Search code examples
pythonhttpconnectionhttplib

HTTPConnection.request not respecting timeout?


I'm trying to use HTTPConnection (2.7.8) to make a request and I've set the timeout to 10 with HTTPConnection(host, timeout=10). However, HTTPConnection.request() doesn't seem to timeout after 10 seconds. In fact, HTTPConnection.timeout doesn't even seem to be read by HTTPConnection.request() (it's only read by HTTPConnection.connect(). Is my understanding correct? Is timeout only applicable to connect() and not request()? Is there a way to timeout request()?

Update:

I think I've narrowed the issue down further: if I don't provide the scheme, it won't respect the socket timeout. If the scheme was provided, i.e. the full URL being http://google.com:22222, then it'd time out accordingly. I wonder why the presence of the scheme should make a difference.
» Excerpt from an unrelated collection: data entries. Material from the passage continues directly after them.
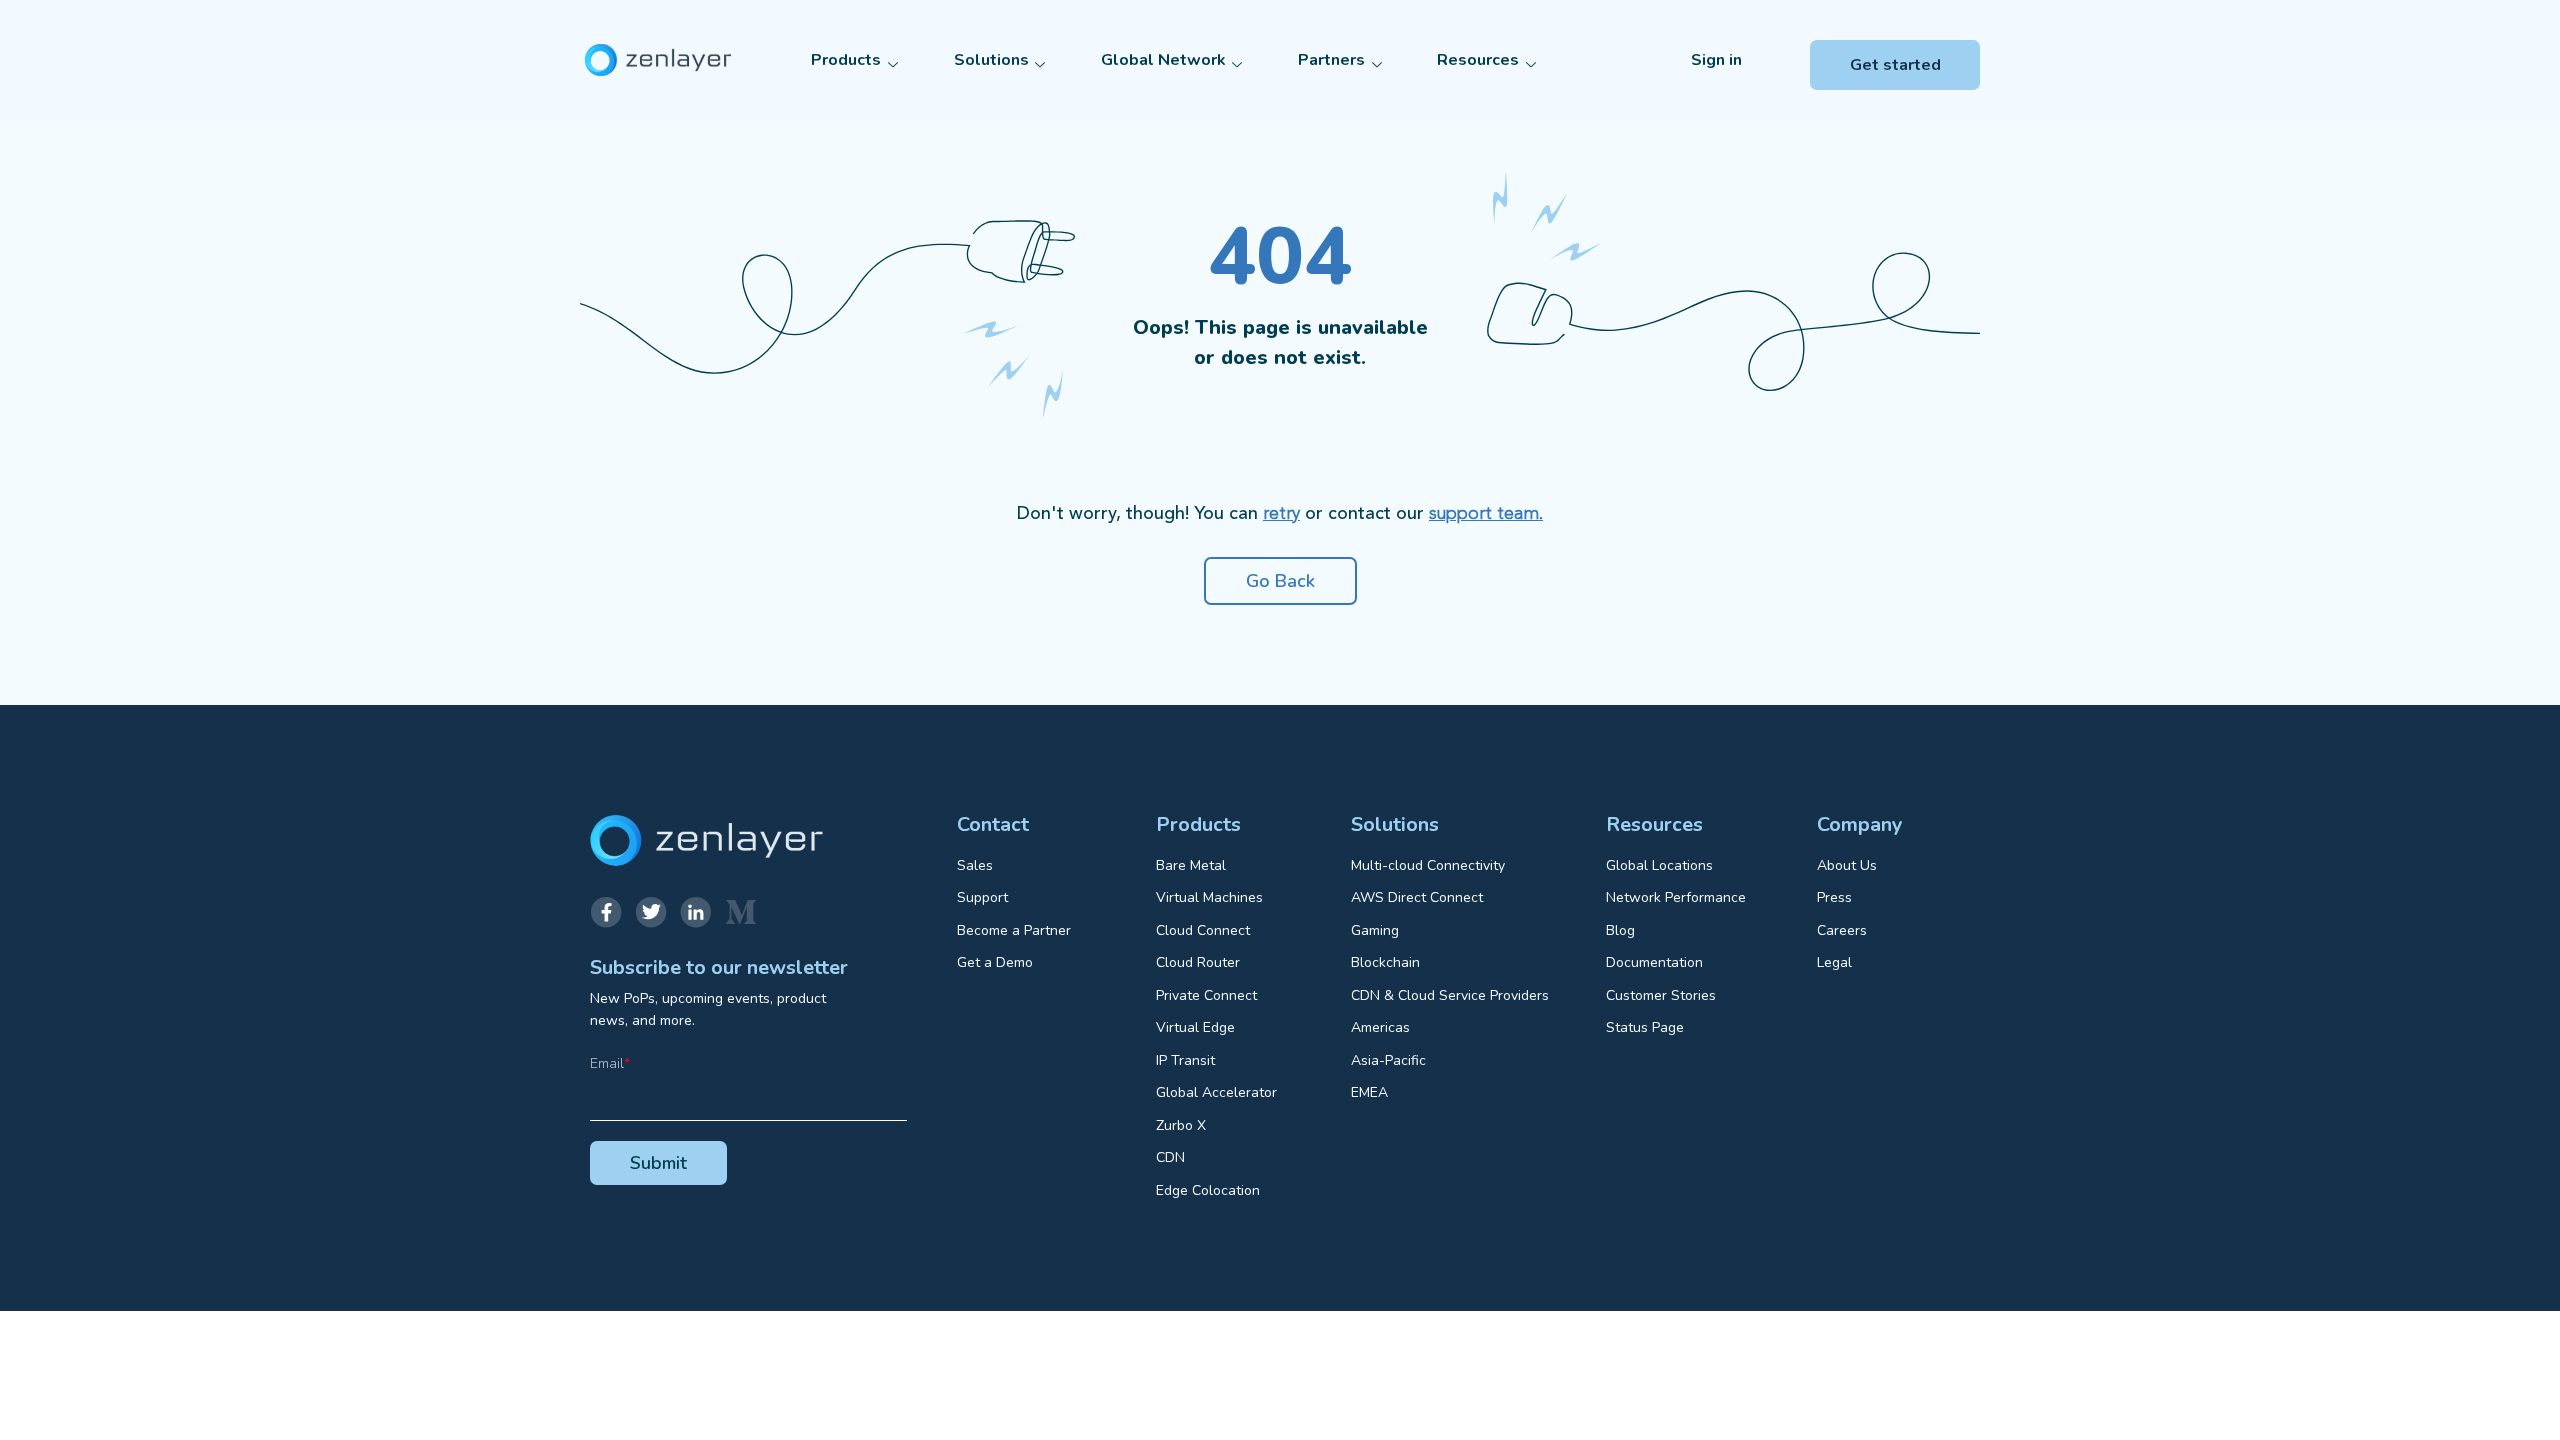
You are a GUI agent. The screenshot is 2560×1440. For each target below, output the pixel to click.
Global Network (1163, 60)
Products (846, 60)
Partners (1331, 60)
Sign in (1716, 60)
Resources (1478, 60)
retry (1281, 514)
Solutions (991, 60)
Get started (1895, 65)
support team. (1486, 514)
That is, the following doesn't respect the timeout

    socket.setdefaulttimeout(3)
    conn = HTTPConnection('google.com:22222')
    conn.timeout = 3
    conn.request('GET', '')

whereas, this does:

    socket.setdefaulttimeout(3)
    conn = HTTPConnection('http://google.com:22222')
    conn.timeout = 3
    conn.request('GET', '')

However, it doesn't happen to all domains.

Thanks


Solution

  • It takes around ~30 seconds for the following code to fail:

    #!/usr/bin/env python2
    from httplib import HTTPConnection
    
    conn = HTTPConnection('google.com', 22222, timeout=2)
    conn.request('GET', '')
    

    If ip is passed to HTTPConnection instead of the hostname then the timeout error is raised in 2 seconds as expected:

    #!/usr/bin/env python2
    import socket
    from httplib import HTTPConnection
    
    host, port = 'google.com', 22222
    ip, port = socket.getaddrinfo(host, port)[0][-1]
    conn = HTTPConnection(ip, port, timeout=2)
    conn.request('GET', '')
    

    The explanation is the same as in ftplib.FTP timeout has inconsistent behaviour: the timeout may limit individual socket operations but it says nothing about the duration of the HTTPConnection() call itself that may try several ip addresses returned by getaddrinfo() and the timeout limits only the individual socket operations. Several operations combined may take longer.

    Your HTTPConnection('http://google.com:22222') fails sooner because the url is an incorrect argument: it should be either host or host:port. The absolute url is accepted by request() method -- though even there it has special meaning -- typically, you just provide the path along such as '/'.